Following the events of October 7, Reiner used art as a coping mechanism for her PTSD symptoms. “For me, making art is equivalent to running, to meditating, to baking. It’s how I chose to actively pull myself out of my grief. Going to the same cafe and drawing all day long…that was how I chose to reclaim my life.
“When I am (creating) art, it’s my way to see beauty in the world again. I never drew before October 7. I was a woman of words. My dream was to be an author and a writer. I wrote songs and poems. That was what I loved. But since October 7, when I try to write, I am met with a blank sheet of paper. My subconscious won’t let me write anything.” Art therapy has helped her on her journey of healing, and her artwork captures the dichotomy of loss and hope. “I feel like being an artist is a non-direct way towards my subconscious. It gives me the opportunity to be present and to deal with something that I’m in charge of.
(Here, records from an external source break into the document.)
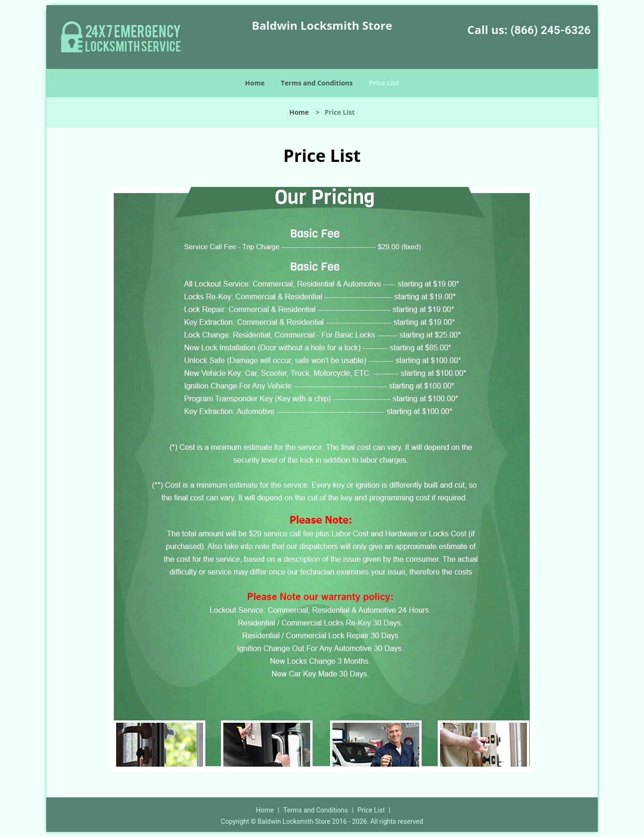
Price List (384, 83)
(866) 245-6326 (551, 30)
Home (254, 83)
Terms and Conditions (317, 83)
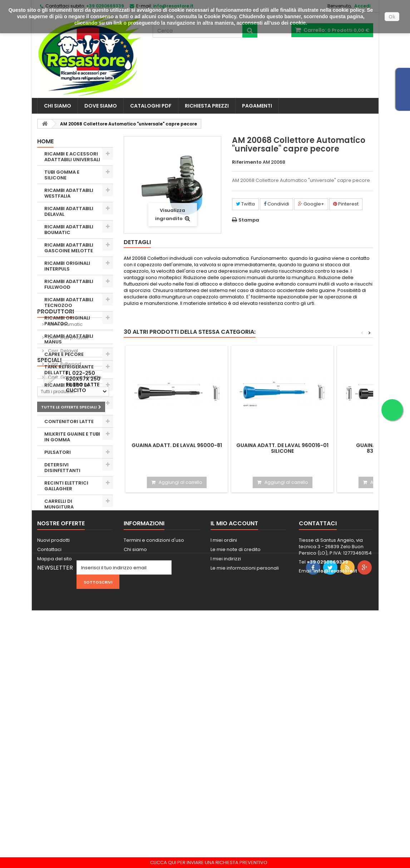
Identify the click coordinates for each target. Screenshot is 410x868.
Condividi (276, 204)
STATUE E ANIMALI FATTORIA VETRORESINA (65, 550)
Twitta (245, 204)
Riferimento (247, 162)
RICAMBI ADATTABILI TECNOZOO (69, 302)
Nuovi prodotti (53, 770)
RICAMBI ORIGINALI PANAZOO (67, 321)
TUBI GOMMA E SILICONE (62, 175)
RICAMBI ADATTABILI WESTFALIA (69, 193)
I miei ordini (224, 770)
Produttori (55, 574)
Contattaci (49, 780)
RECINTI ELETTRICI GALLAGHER (66, 486)
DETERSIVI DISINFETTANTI (62, 467)
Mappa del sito (54, 789)
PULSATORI (58, 452)
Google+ (311, 204)
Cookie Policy (220, 16)
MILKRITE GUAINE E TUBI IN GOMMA (72, 437)
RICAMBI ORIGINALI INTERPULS (67, 266)
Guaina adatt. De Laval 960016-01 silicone (282, 448)
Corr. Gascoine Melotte (74, 640)
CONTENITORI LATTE (69, 421)
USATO (53, 532)
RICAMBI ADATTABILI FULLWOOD (69, 284)
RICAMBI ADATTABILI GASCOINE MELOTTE (69, 248)
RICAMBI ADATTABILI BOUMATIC (69, 229)
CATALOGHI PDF (151, 106)
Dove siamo (100, 106)
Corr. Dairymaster (68, 600)
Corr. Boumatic (65, 587)
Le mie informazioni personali (244, 798)
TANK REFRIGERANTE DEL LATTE (69, 369)
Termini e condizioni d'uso (154, 770)
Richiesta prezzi (207, 106)
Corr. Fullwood (64, 627)
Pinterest (346, 204)
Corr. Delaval (62, 614)
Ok (392, 17)
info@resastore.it (335, 801)
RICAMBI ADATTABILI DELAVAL (69, 211)
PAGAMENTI (257, 106)
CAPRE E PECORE (64, 354)
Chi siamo (58, 106)
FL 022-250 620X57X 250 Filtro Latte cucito (83, 696)
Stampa (249, 220)
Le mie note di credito (236, 780)
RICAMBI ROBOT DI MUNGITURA (66, 388)
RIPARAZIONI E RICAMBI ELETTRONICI (72, 406)
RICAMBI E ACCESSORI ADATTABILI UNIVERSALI (72, 157)
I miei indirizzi (226, 789)
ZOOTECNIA (59, 519)
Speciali (49, 674)
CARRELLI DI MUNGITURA (59, 504)
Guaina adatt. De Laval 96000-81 (177, 445)
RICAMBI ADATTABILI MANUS (69, 339)
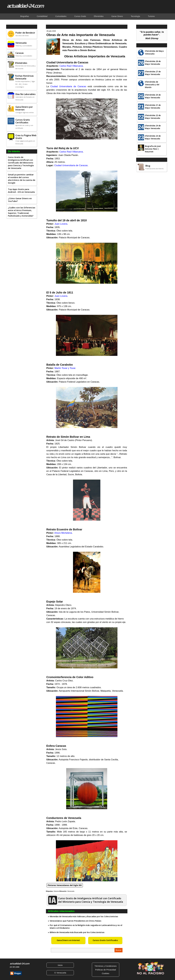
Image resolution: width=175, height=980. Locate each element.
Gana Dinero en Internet (68, 940)
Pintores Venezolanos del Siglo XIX (65, 885)
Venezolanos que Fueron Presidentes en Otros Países (76, 921)
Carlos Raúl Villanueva (71, 66)
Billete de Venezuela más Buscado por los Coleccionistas (77, 932)
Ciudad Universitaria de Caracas (68, 86)
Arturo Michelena (63, 533)
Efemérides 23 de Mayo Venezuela (153, 137)
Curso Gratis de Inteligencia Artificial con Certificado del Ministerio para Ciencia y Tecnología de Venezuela (21, 162)
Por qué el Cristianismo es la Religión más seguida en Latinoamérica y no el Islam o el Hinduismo (86, 926)
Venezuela (71, 891)
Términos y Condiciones (106, 966)
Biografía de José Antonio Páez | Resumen (153, 149)
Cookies (106, 973)
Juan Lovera (61, 224)
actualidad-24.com (25, 6)
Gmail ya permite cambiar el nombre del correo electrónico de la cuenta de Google (22, 178)
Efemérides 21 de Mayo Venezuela (153, 107)
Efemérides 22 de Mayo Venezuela (153, 117)
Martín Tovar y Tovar (65, 368)
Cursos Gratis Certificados (105, 940)
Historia (56, 891)
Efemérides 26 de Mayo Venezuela (153, 63)
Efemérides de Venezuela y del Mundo (152, 84)
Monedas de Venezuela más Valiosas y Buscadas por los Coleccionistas (84, 916)
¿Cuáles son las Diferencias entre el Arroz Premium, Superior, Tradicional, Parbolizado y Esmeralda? (22, 212)
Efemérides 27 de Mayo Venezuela (153, 73)
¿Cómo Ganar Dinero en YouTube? (20, 200)
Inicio (60, 965)
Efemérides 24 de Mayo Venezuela (153, 127)
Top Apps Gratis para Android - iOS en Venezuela (21, 191)
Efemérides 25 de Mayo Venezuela (153, 96)
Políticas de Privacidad (106, 970)
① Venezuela (60, 973)
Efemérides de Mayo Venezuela (154, 52)
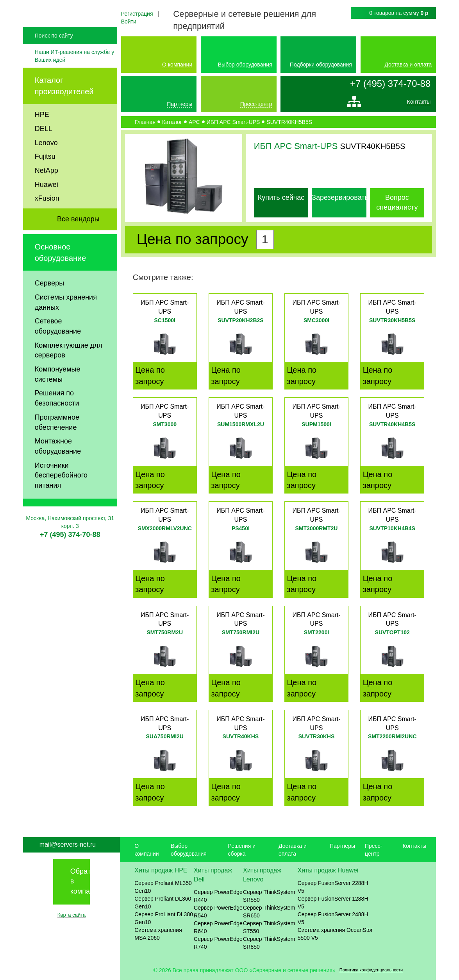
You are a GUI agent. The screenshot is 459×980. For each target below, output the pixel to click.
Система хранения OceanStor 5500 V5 (335, 934)
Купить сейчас (281, 197)
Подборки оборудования (321, 65)
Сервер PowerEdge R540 (218, 912)
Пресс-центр (256, 104)
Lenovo (46, 163)
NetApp (46, 191)
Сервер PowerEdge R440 (218, 896)
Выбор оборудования (245, 65)
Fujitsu (45, 178)
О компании (177, 65)
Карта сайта (71, 915)
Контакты (419, 104)
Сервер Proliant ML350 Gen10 (163, 887)
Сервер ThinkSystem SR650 (269, 912)
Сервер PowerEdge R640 (218, 927)
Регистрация (137, 14)
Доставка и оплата (408, 65)
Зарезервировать (340, 197)
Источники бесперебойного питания (61, 496)
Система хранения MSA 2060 (158, 934)
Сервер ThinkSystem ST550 (269, 927)
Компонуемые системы (57, 395)
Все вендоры (78, 240)
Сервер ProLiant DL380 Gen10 (164, 918)
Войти (129, 22)
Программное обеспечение (57, 443)
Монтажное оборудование (58, 467)
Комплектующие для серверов (68, 371)
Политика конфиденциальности (371, 970)
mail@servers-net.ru (68, 844)
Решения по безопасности (57, 419)
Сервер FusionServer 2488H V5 (333, 918)
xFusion (47, 219)
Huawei (46, 205)
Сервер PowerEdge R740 (218, 943)
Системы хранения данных (66, 323)
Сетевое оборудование (58, 347)
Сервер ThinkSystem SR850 (269, 943)
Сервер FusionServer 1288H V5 (333, 903)
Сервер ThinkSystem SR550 (269, 896)
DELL (43, 149)
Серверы (49, 304)
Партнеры (179, 104)
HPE (42, 136)
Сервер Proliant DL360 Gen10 (163, 903)
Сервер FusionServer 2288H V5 (333, 887)
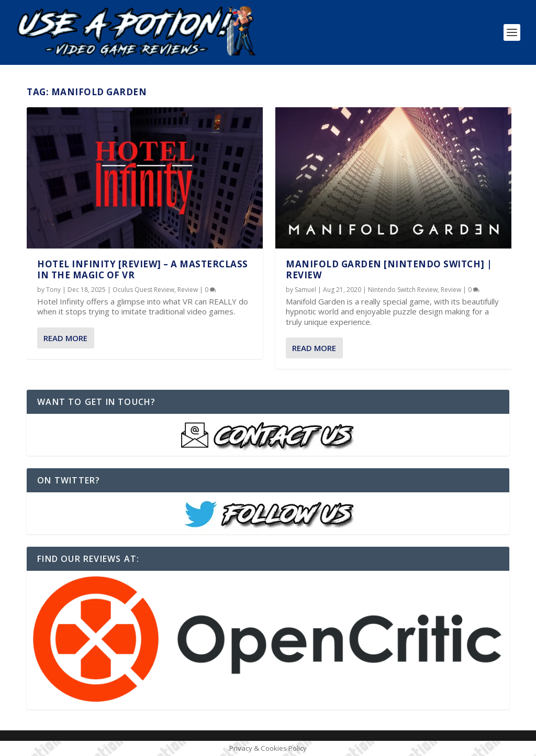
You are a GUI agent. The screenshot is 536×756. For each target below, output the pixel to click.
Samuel (305, 289)
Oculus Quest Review (143, 289)
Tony (53, 289)
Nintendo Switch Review (403, 289)
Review (187, 289)
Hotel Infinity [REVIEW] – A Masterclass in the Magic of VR (142, 269)
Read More (65, 338)
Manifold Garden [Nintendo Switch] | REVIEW (389, 269)
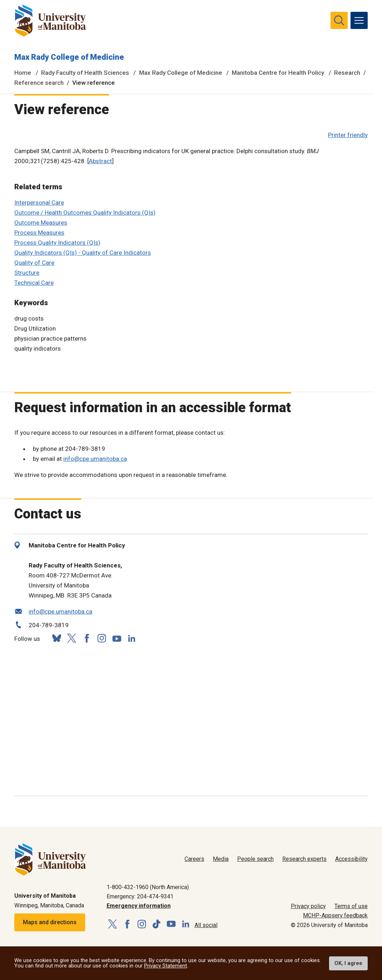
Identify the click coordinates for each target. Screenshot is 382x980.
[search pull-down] (339, 20)
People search (255, 859)
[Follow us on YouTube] (116, 637)
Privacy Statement (166, 966)
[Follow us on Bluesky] (57, 638)
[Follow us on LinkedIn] (132, 637)
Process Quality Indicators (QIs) (57, 242)
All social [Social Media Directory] (206, 925)
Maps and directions (49, 922)
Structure (27, 272)
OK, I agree (348, 963)
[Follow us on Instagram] (102, 638)
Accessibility (351, 859)
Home (23, 73)
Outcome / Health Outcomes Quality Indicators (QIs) (85, 212)
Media (221, 859)
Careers (194, 859)
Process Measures (39, 232)
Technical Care (34, 283)
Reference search (39, 83)
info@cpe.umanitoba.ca (95, 458)
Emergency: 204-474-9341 (140, 896)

It just grew and grew and grew, and art became my symbol for seeing beauty again, and being a child again.”
Reiner, whose middle name is Etta, is named after her great-grandmother Etta, a Holocaust survivor. “When she got out of Auschwitz, she weighed 28 kilos,” Reiner said. Despite the trauma she experienced, she went on to have beautiful family with strong Zionist values. “The message that I’m trying to communicate with audiences is that my generation, the young generation of people who has the most casualties, is the one that’s going to bring Israel back to its feet. I feel like I’m carrying a torch of hope everywhere I go, because I truly, sincerely, deeply believe that if I did it, and I’m just a 22-year-old girl, there’s so many more like me.” The act of sharing her story is also a call for action. Reiner found strength in her Jewish identity and her Israeli narrative, and she hopes to share that strength to help foster post-traumatic growth and healing for her country. “I mean, history writes itself,” she said, “and we are still here.”